DATA FOR ANALYSIS:
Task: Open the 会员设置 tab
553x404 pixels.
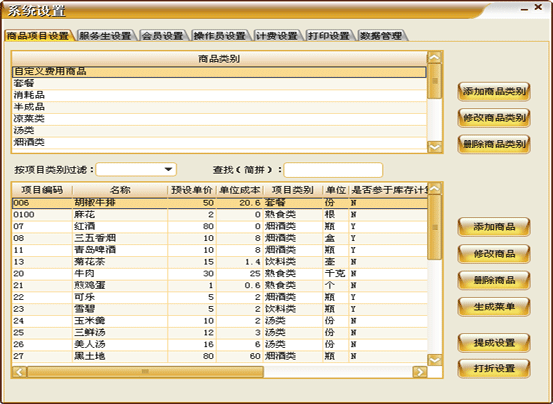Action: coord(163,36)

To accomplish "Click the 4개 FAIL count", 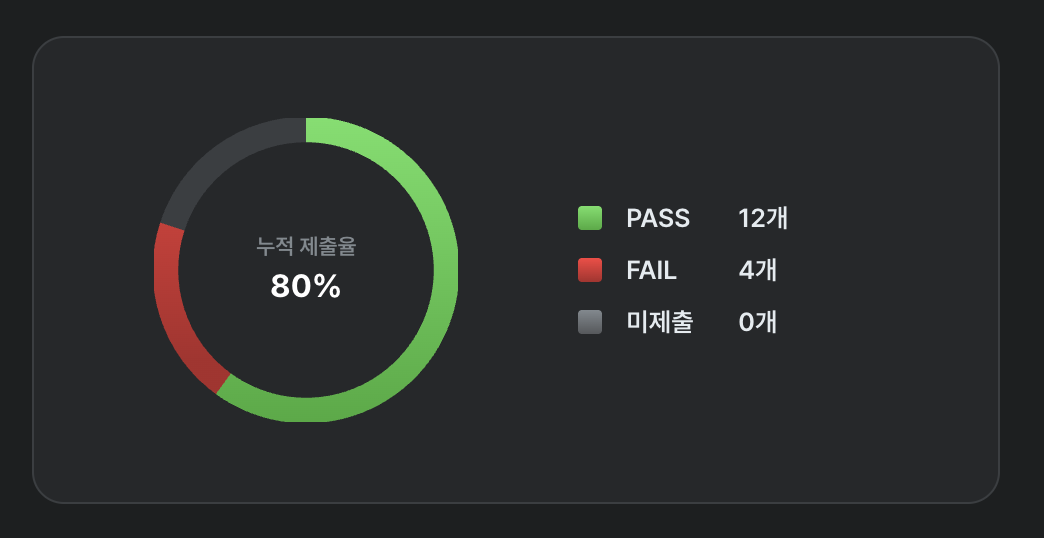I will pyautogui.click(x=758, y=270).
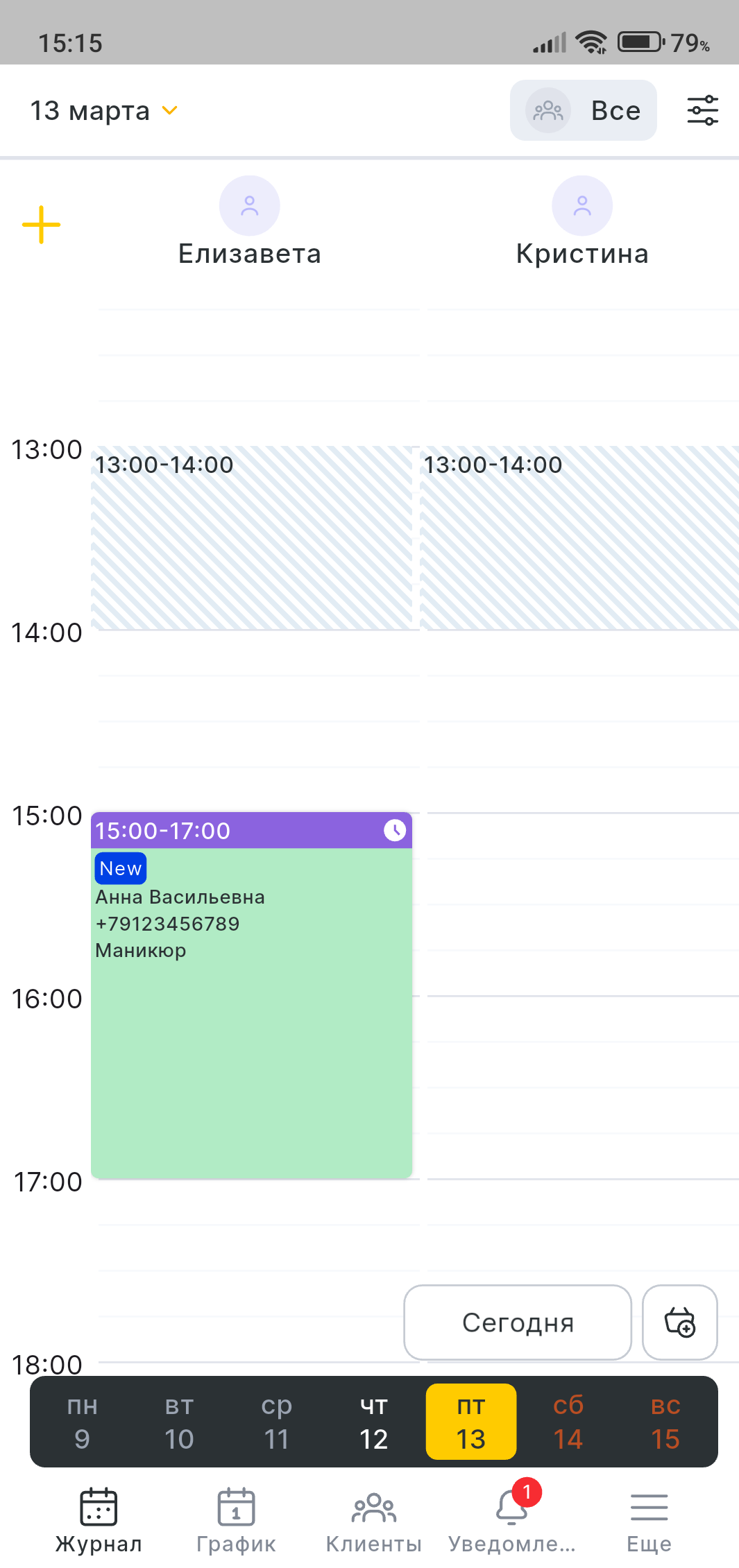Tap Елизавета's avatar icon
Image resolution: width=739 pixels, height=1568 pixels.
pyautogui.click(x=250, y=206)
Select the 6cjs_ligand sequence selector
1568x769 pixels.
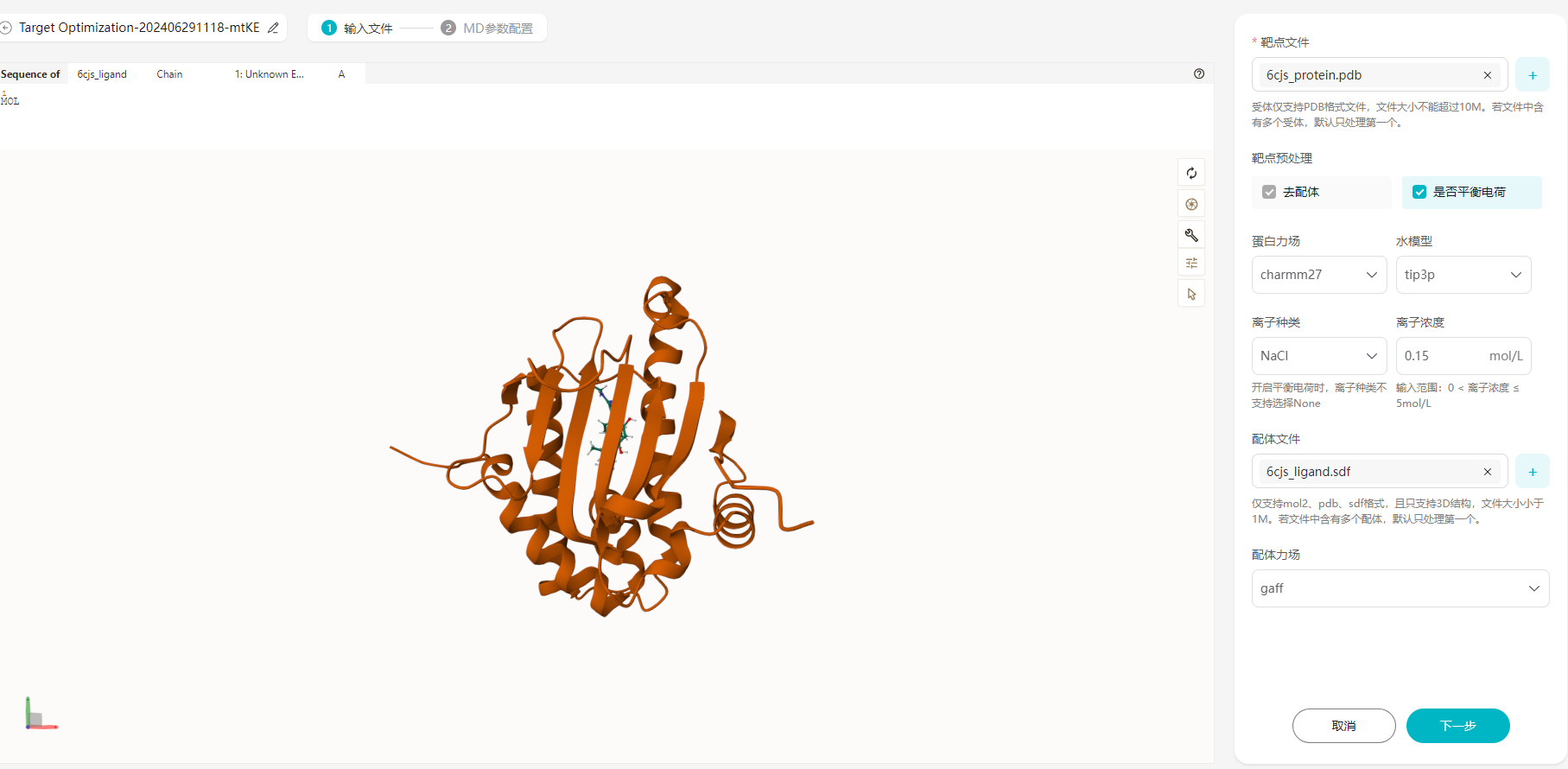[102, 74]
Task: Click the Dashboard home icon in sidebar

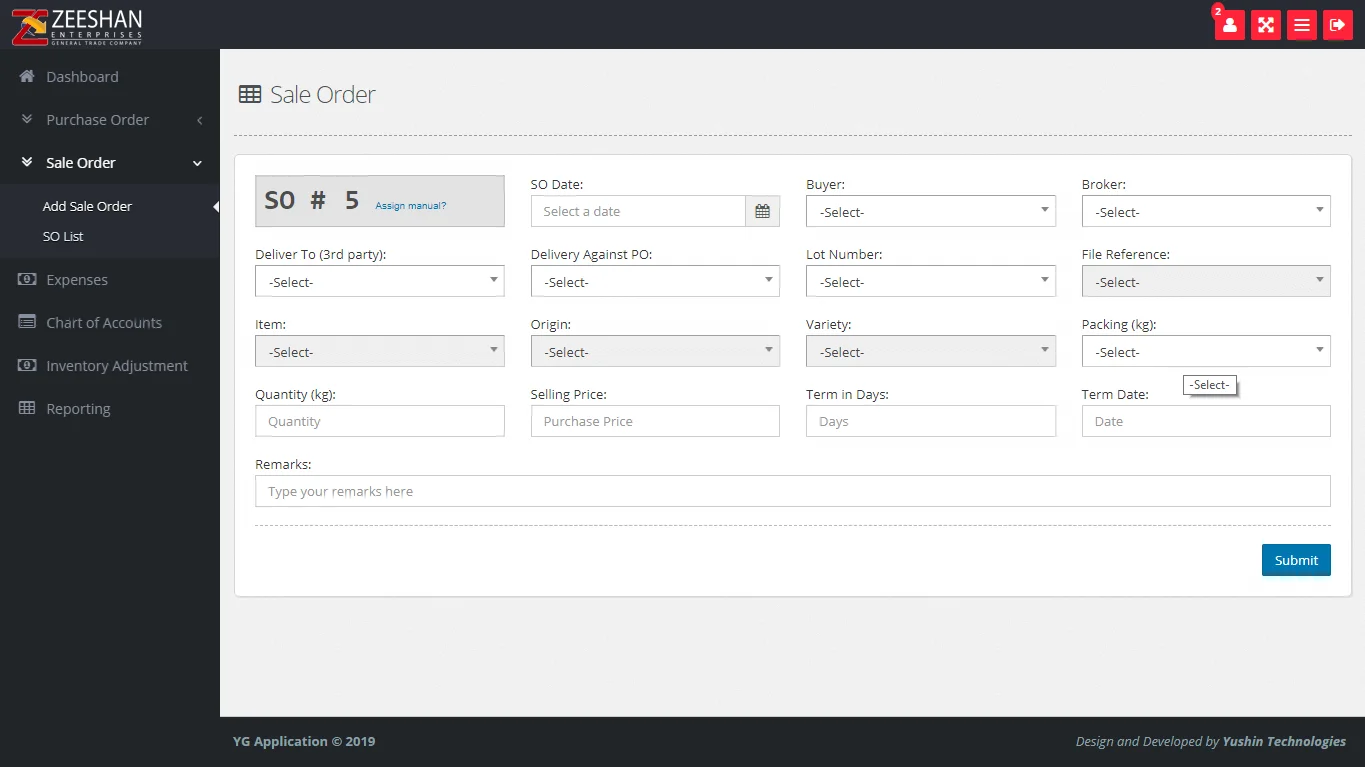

EXERCISE BRIEF: Within the data above, find the lines that contain the word "Task" and copy each of them.

YOUR SOLUTION:
Task: Open the 会员设置 tab
Task: Click the Dashboard home icon in sidebar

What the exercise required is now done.